Cracking open strong field quantum electrodynamics

Left: The proposed scheme to probe SF-QED using present-day and near-future Lasers. A plasma mirror shaped with radiation pressure converts a laser pulse (red), into Doppler-boosted harmonics(purple), and focuses them onto a secondary target. They reach extreme intensities. These dimensions range from tens to hundreds (millionths) of a meter to a few to many tens of thousands of microns. Right: Berkeley Lab was responsible for developing the simulation code that was used in the research. This simulation image shows intense Doppler-boosted light waves (red and blue), which plow through the solid target of gray, generating high-energy photons that (orange) decay into pairs (green and positrons) following further interaction with the incoming pulses. Only photons that are not yet broken down into pairs are displayed. Credit: Luca Fedeli/CEA
A new theoretical and computer-modeling study has suggested that the world's strongest lasers may finally be able to understand the mysterious physics behind extreme phenomena such as pulsar magnetospheres and gamma radiation bursts.

Researchers from France's Alternative Energies and Atomic Energy Commission and Lawrence Berkeley National Laboratory (Berkeley Lab), comprise the international research team behind this study. Their findings are published in the prestigious journal Physical Review Letters.

Henri Vincenti of CEA was the head of the research team and he proposed the main physical idea. Jean-Luc Vay, Andrew Myers and the Computational Research Division at Berkeley Lab, developed the simulation code that was used in the research. Vincenti was previously a Marie Curie Research Fellow at Berkeley Lab and is still an ATAP affiliate. Vincenti's CEA team led the theoretical and numerical work.

A modeling study by the team shows that PETAWATT (PW)-class lasers can be juiced to higher intensities through light-matter interactions. This could help unlock the secrets of the strong-field regime of quantum electrodynamics. One petawatt is equal to ten to fifteen power, which is followed by 15 zeroes or a quadrillion Watts. Petawatts are the measurement of the output of today's most powerful lasers.

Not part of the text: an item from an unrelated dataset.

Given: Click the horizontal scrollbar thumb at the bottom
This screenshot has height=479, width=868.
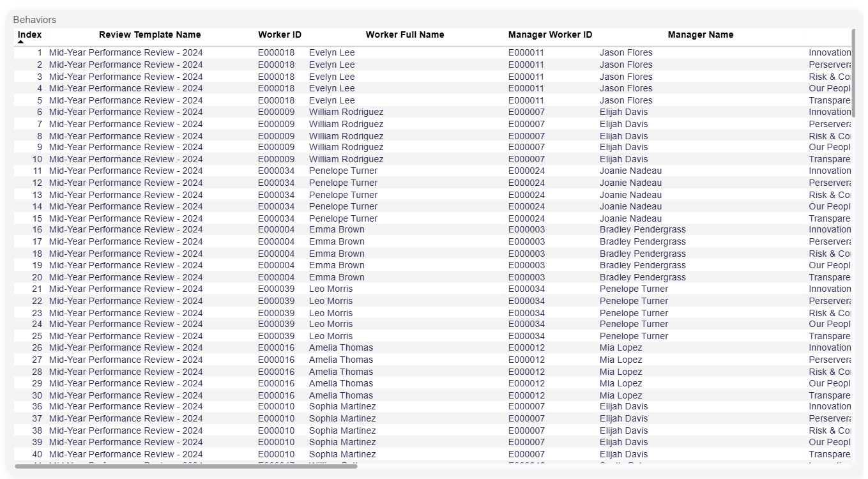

Cameron Geddes, ATAP Division Director, stated that this is a strong demonstration of how sophisticated simulation of complex systems can open up new avenues for discovery science through integrating multiple physical processes. In this case, it was the laser interaction with a target followed by subsequent production of particles in another target.

Lasers can probe some of the most guarded secrets in nature

QED, a cornerstone in modern physics, has withstood the rigors of experimentation over many decades. However, to probe SF-QED you need electromagnetic fields that are many orders of magnitude stronger than those available on Earth.

Side routes have been explored by researchers to SFQED. For example, powerful particle beams from accelerators were used to observe the interaction of particle particles with strong fields found in aligned crystals.

PW-class lasers deliver the strongest electromagnetic fields in a laboratory for a more direct approach. The world's strongest laser, a 10-PW laser, can be focused down to just a few microns to reach intensities close 1023 watts per sq. centimeter. The electric field values associated with SF-QED can reach as high as 1014 V per meter. However, SF-QED study requires higher field amplitudes that can be achieved using lasers.

Researchers have proposed to use powerful electron beams in order to break this barrier. These beams can be found at large accelerators or laser facilities. The amplitude of the laser field seen by electrons when a relativistic beam collides with a high-power pulse of laser light can be increased by orders-of-magnitude, allowing for new SFQED regimes.

Although such experimental methods can be challenging because they require the synchronization of high-power laser pulses and relativistic electron beams at micron and femtosecond scales in space and time, some experiments have been conducted successfully. Several more are being planned at PW-class laser facilities around the globe.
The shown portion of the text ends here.